## What the task asks
All lines from the one that contains "Screen dimensions: 1941x926" through the close of the entries below are to be repeated exactly, without any pictures.

Working data section start

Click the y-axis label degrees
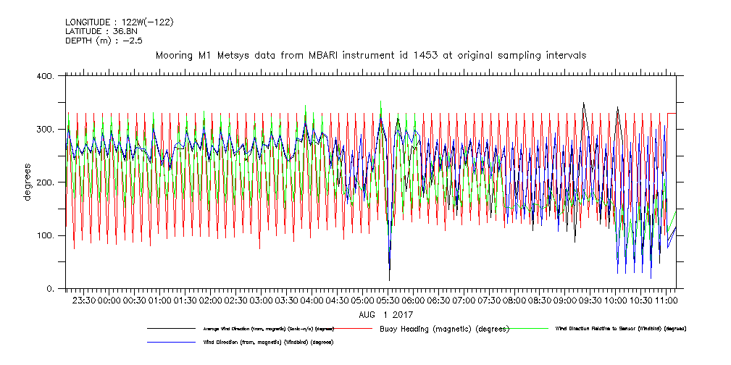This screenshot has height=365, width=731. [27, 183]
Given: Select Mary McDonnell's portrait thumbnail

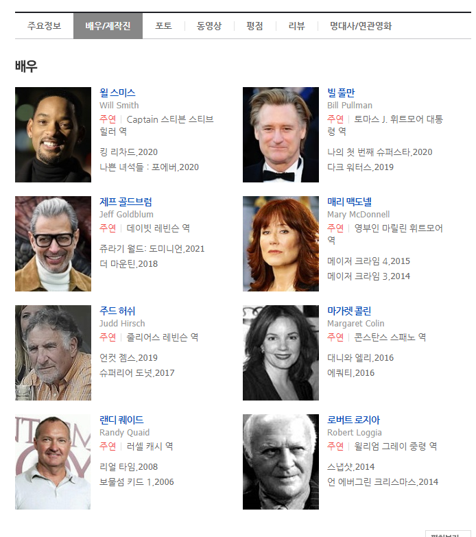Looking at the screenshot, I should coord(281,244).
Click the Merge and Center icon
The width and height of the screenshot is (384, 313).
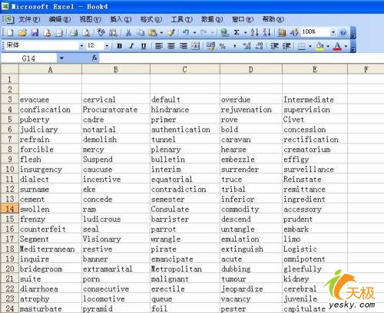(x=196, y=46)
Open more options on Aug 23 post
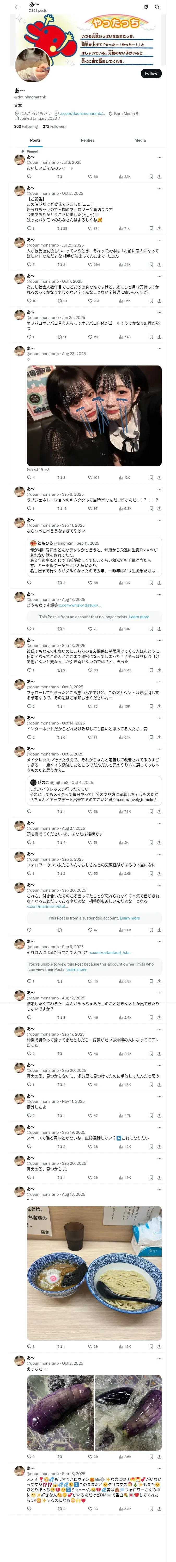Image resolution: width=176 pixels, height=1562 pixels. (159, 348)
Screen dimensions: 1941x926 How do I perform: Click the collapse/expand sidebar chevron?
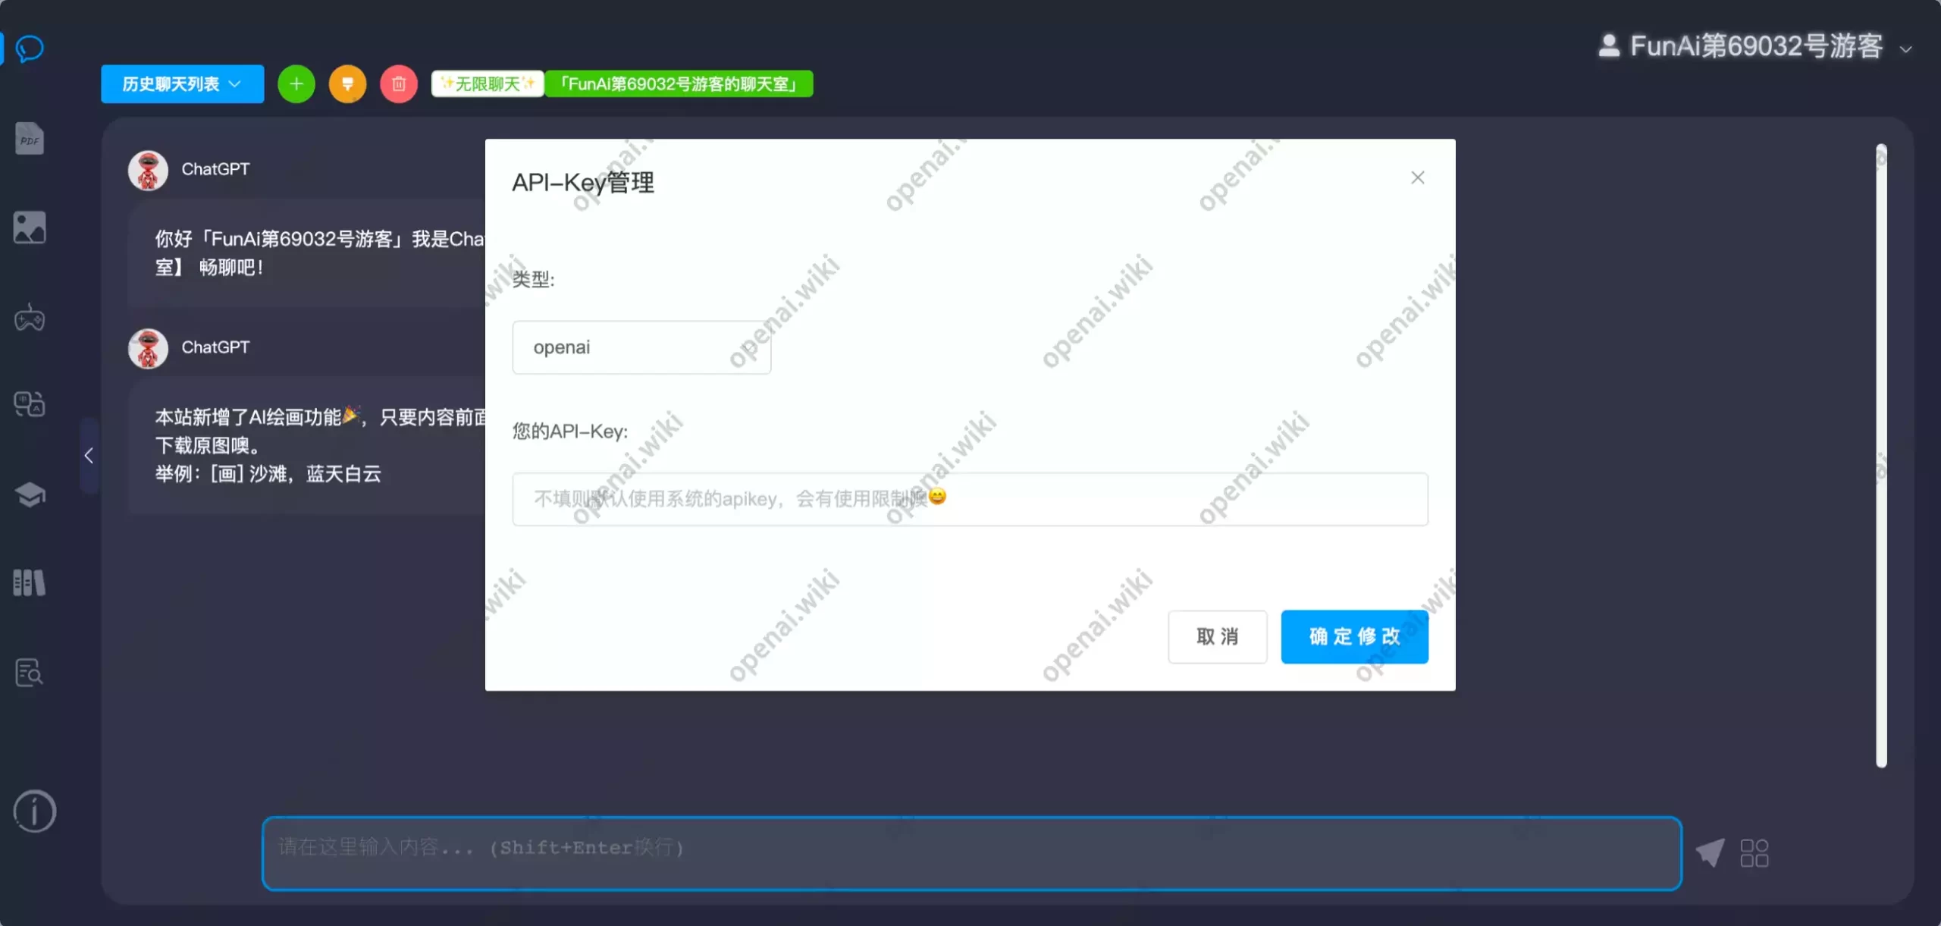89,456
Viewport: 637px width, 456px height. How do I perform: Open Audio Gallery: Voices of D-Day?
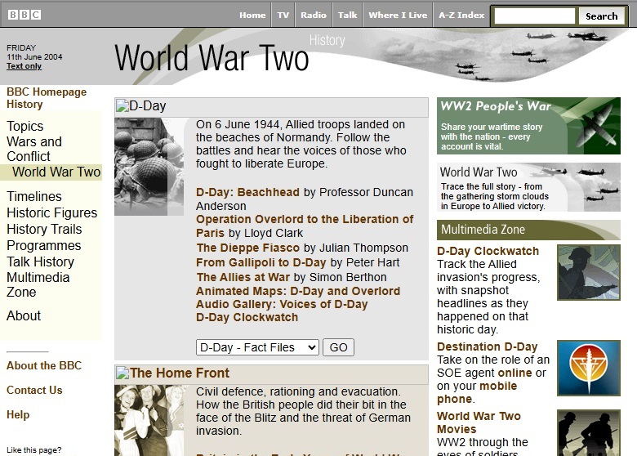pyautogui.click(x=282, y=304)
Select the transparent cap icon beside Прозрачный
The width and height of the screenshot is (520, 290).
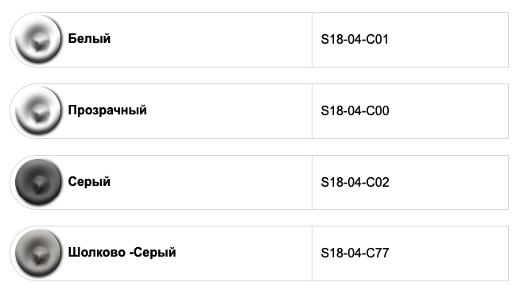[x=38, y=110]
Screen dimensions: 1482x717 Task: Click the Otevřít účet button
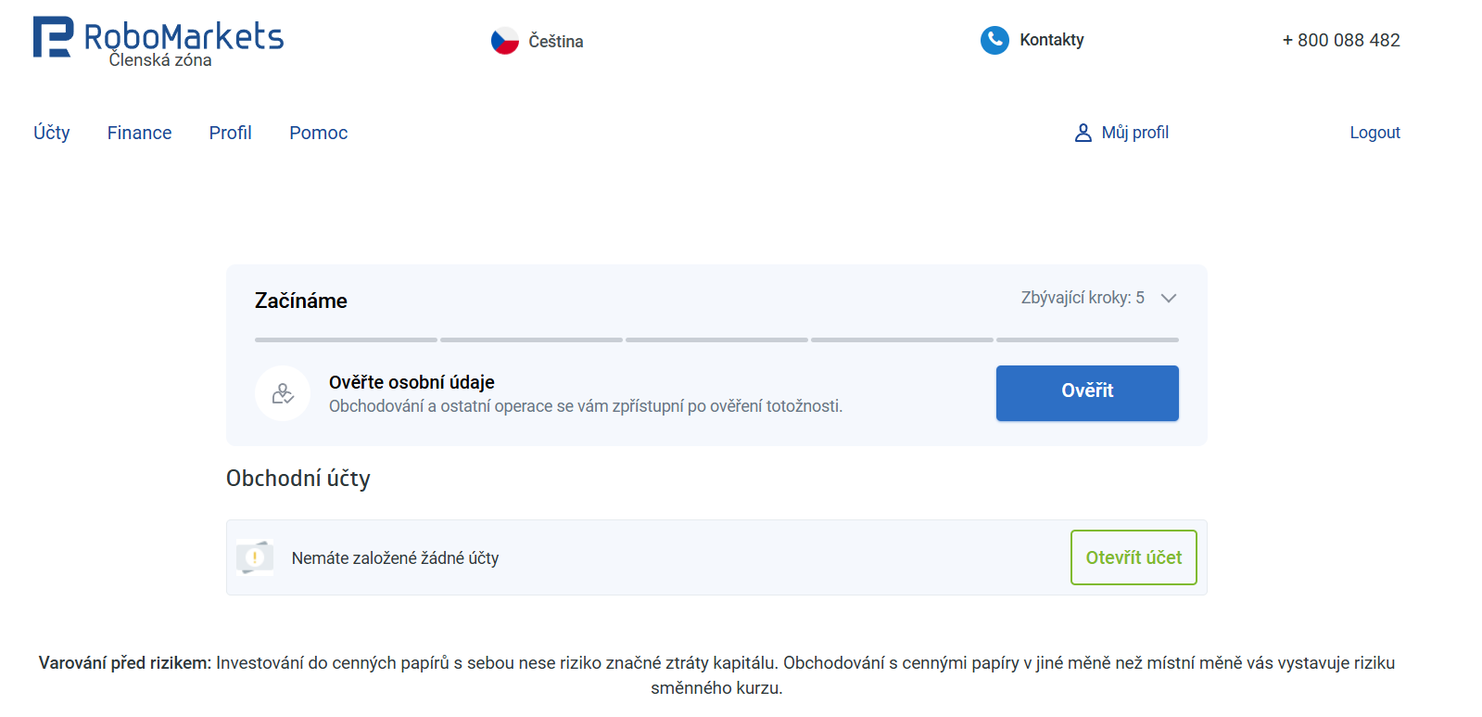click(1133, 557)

Working data section end

## Solution to this exercise
Screen dimensions: 1941x926 How do I perform: Click the collapse/expand sidebar chevron?
89,456
Viewport: 637px width, 456px height. How do I perform: Open Audio Gallery: Voices of D-Day?
pyautogui.click(x=282, y=304)
Select the transparent cap icon beside Прозрачный
The width and height of the screenshot is (520, 290).
[x=38, y=110]
Screen dimensions: 1482x717 Task: Click the Otevřít účet button
click(1133, 557)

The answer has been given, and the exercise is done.